LAWS(RAJ)-1982-3-3

UNION OF INDIA Vs. RAM PRASAD PRAHLADRAI

Decided On March 23, 1982
UNION OF INDIA (UOI) Appellant
V/S
RAM PRASAD PRAHLADRAI Respondents

JUDGEMENT

(1.) In this second appeal by the Union of India two questions have been raised by learned counsel for the appellant.

(2.) The first argument made by the learned counsel is that the Railway Administration was not bound to give open delivery at the instance of the plaintiff. According to learned counsel, seeking open delivery was unjustified and as such the Railway Administration was within its rights to sell the goods by public auction. The argument of the learned counsel appears to be well founded. There is no provision in the Railways Act or THE Rules authorising the consignee to claim open delivery or assessment of damages before delivering the goods In Union of India v. Gyani Ram AIR 1967 Patna 32, Manbhardayal & Co. v. Union of India AIR 1967 Patna 412, Union of India v. Jutha Ram AIR 1968 Patna 35 and Union of India v. Hukam Chand (AIR 1970 Madh Pra 55) it has been held that the consignor/consignee cannot claim open delivery or assessment of damage before delivery, as of right. If the consignee does not take delivery of goods alleged to have been damaged in transit or before delivery is given, he does so at his own risk and the Railway Administration would be justified in disposing of the goods by public auction, after due notice to the consignee, in accordance with the provisions of Section 56 (1) of the Railways Act.

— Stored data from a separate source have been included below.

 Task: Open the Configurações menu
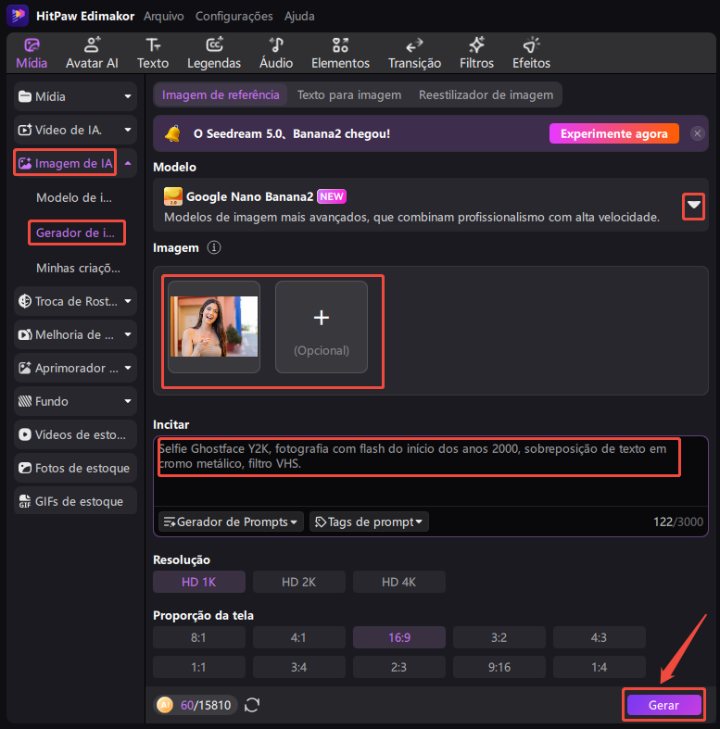233,16
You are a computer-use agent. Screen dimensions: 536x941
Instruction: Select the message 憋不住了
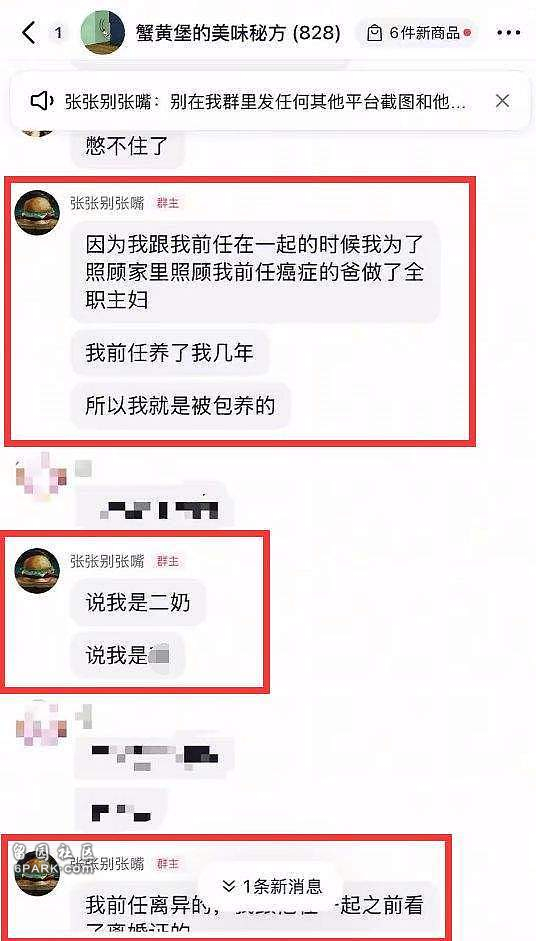tap(127, 148)
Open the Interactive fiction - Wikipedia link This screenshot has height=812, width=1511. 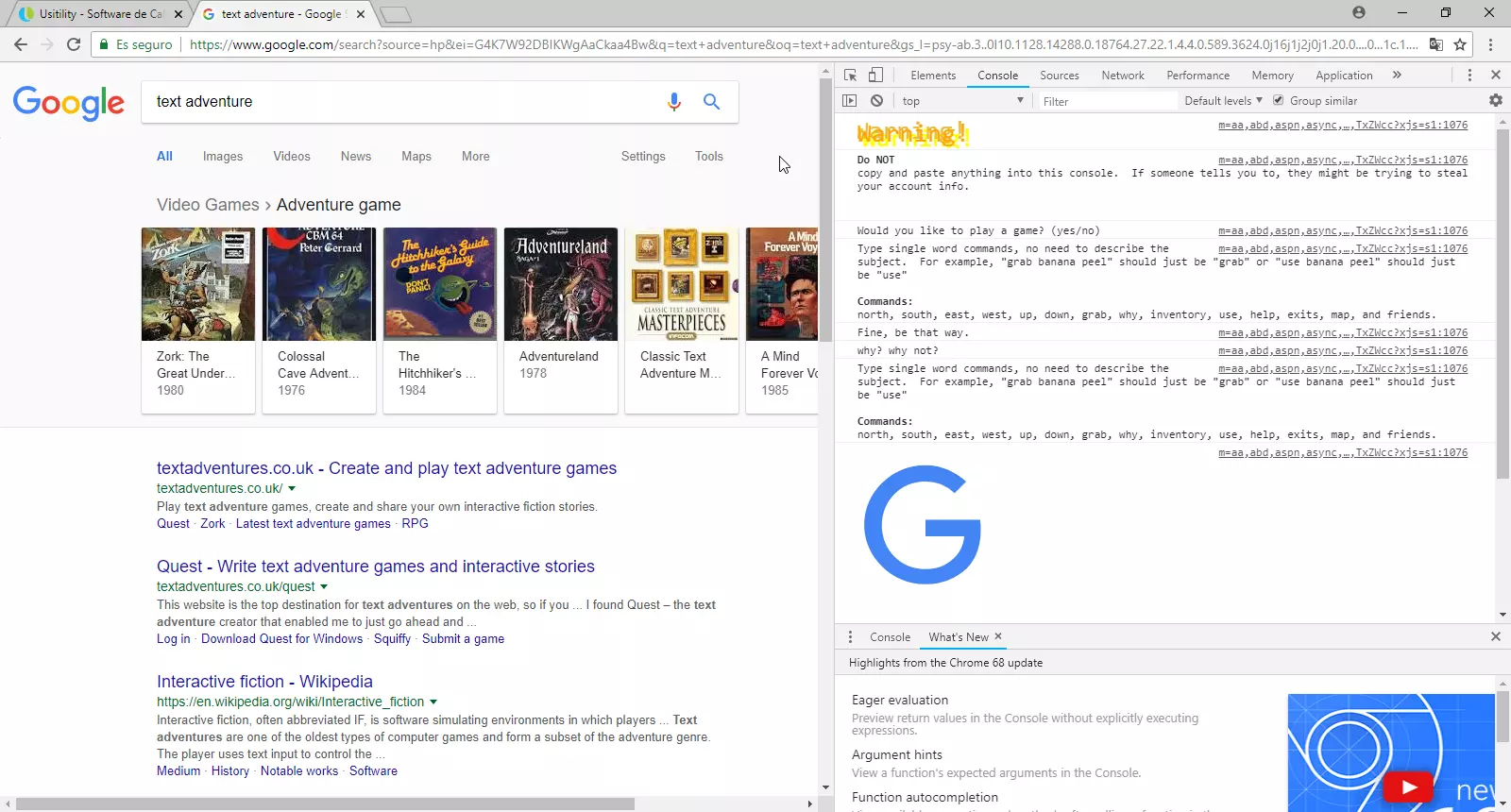point(264,682)
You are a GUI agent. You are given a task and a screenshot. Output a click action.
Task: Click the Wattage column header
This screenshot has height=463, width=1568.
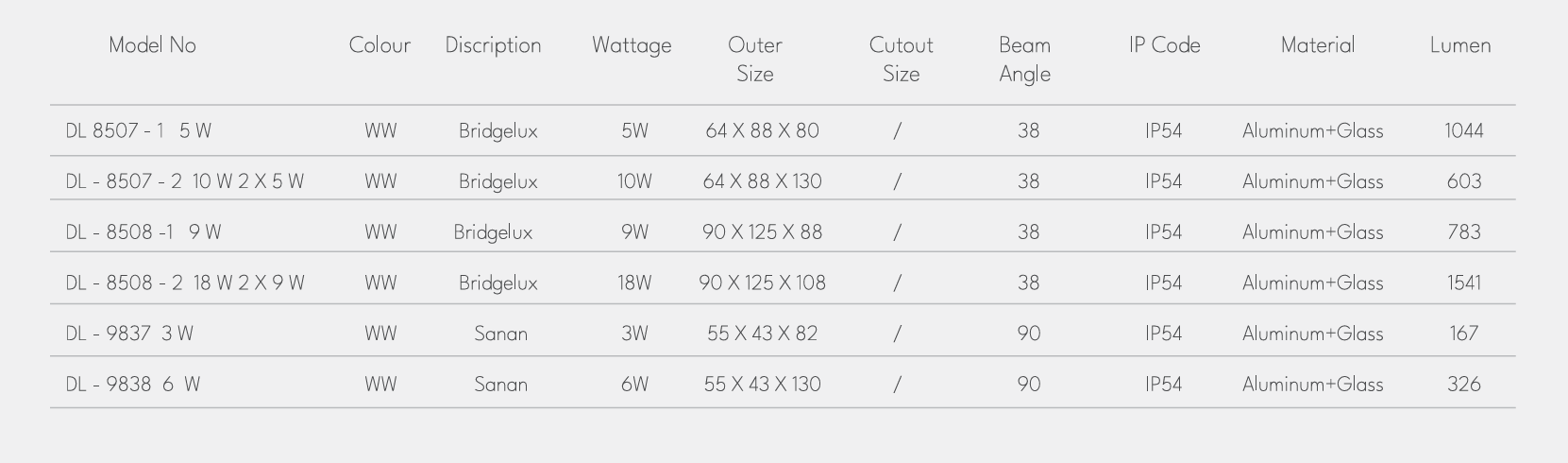coord(632,45)
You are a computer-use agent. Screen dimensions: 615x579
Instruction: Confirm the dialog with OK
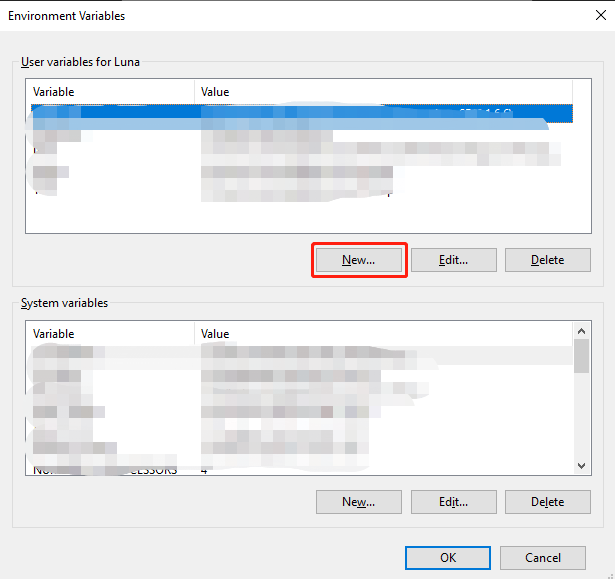click(x=448, y=557)

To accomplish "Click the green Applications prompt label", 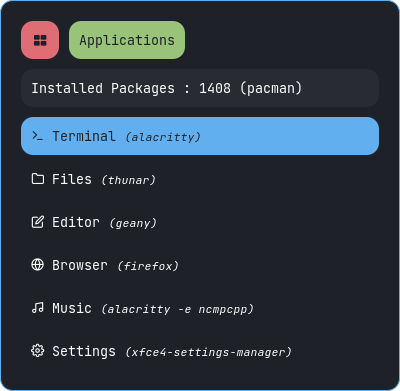I will pos(127,40).
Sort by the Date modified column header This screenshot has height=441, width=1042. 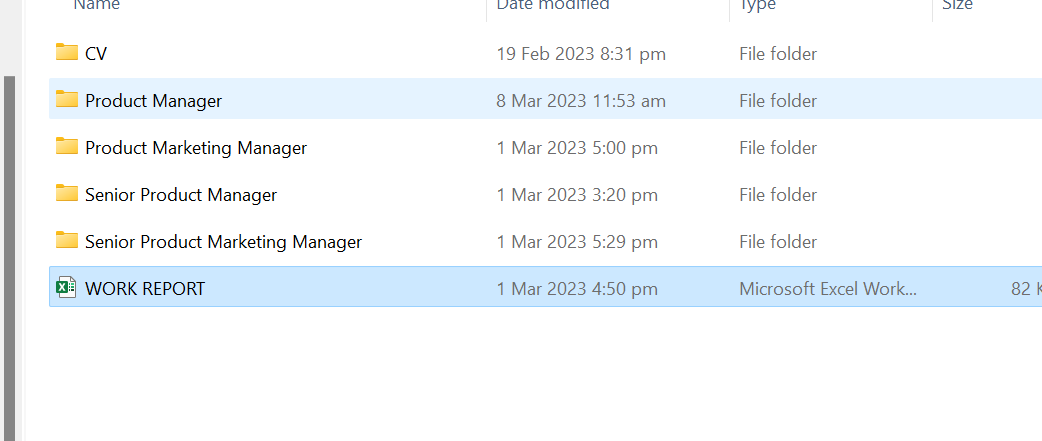click(552, 6)
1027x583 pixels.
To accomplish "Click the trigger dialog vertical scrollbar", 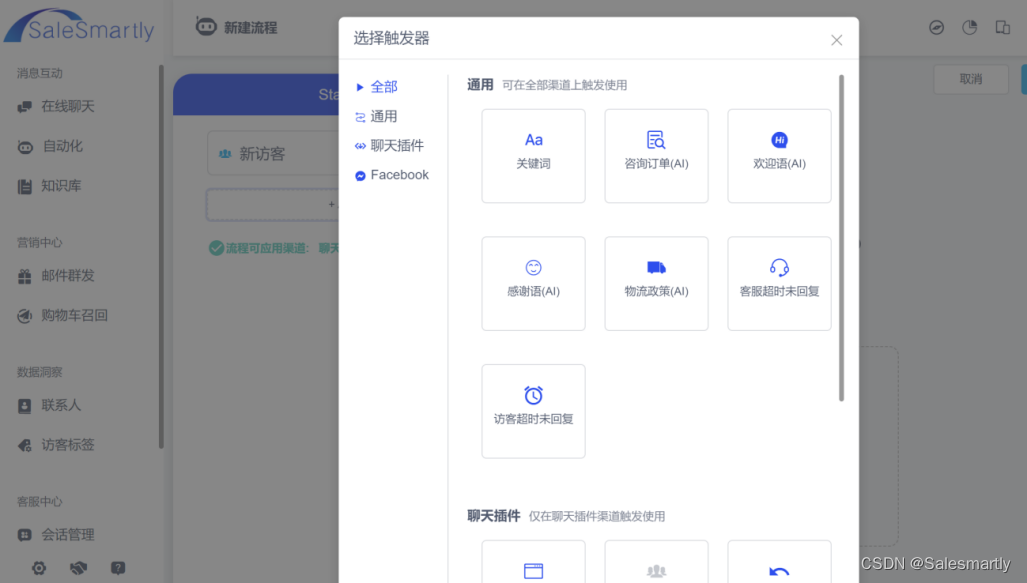I will coord(841,238).
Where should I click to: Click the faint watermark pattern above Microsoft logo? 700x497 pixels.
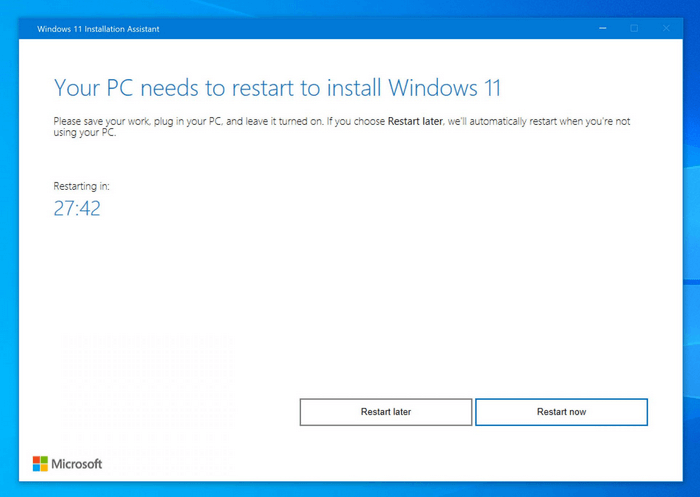[x=147, y=390]
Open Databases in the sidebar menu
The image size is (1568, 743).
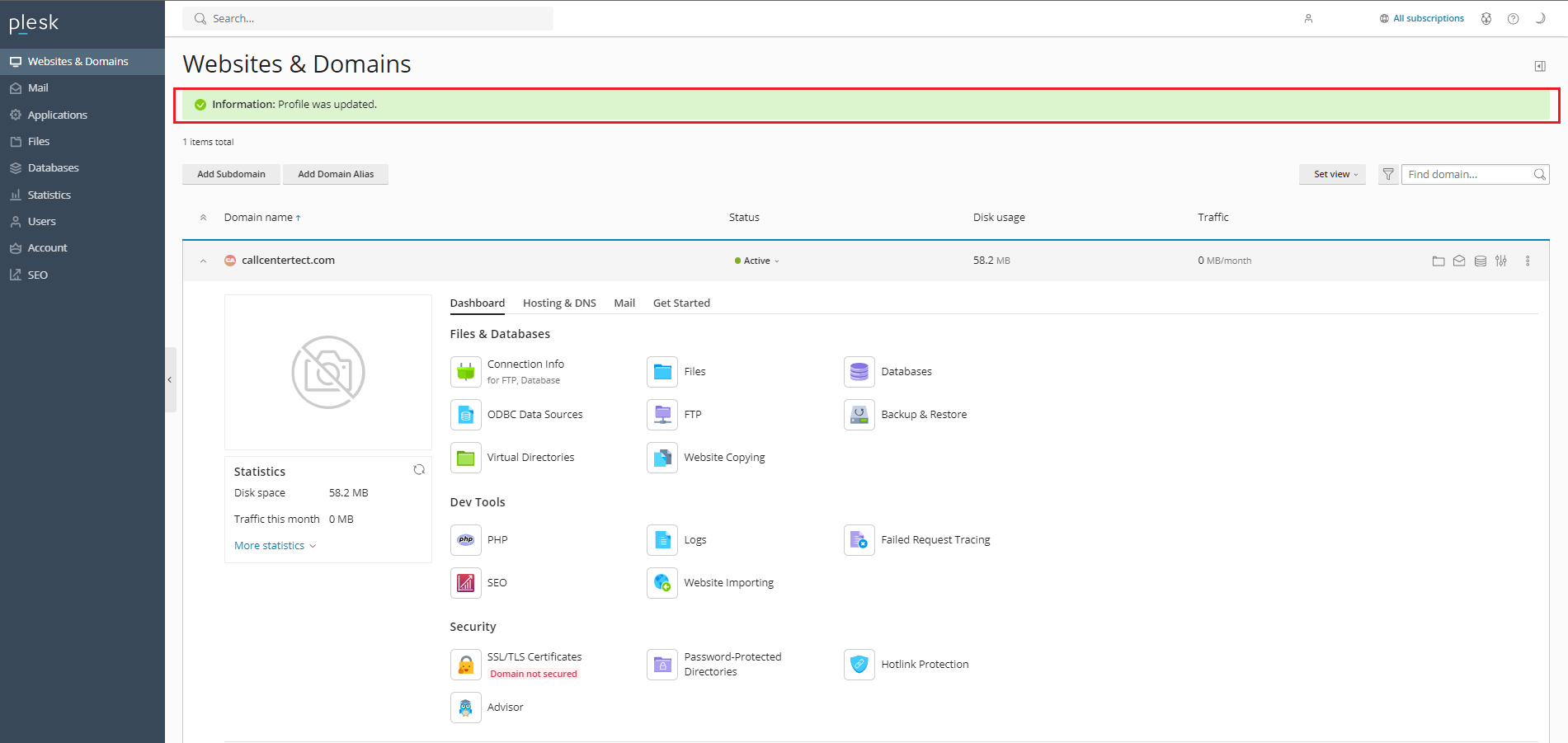pos(53,168)
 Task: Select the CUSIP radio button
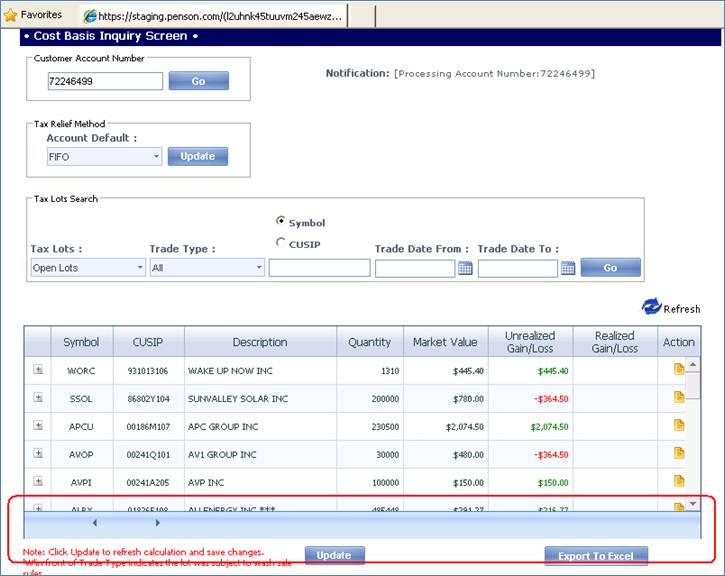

(3.) The other contention raised by learned counsel for the Railway Administration was that all the intervening Railways should have been made parties to the suit and the suit should have been dismissed because the Southern Railway and the Western Railway were not made parties to the suit. In Jetmuli Bhojrai v. D.H. Railway, AIR 1962 SC 1879 (at p. 1885) their Lordships of the Supreme Court observed as under:- "Under Section 80 of the Railways Act it is for the consignor to establish, if he wants to sue a Railway Administration other than the one which booked the consignment, that the damage had occurred on its system. The contention seems to us to be correct. But where a consignor receives his consignment in a damaged condition from the delivering railway, the burden would shift to the delivering railway to show that the damage had not occurred on its railway. The burden could be discharged by showing that the consignment was already damaged before it was received by that railway. Here no evidence having been given on behalf of the D.H. Rly. on the point we hold that the presumption has not been rebutted."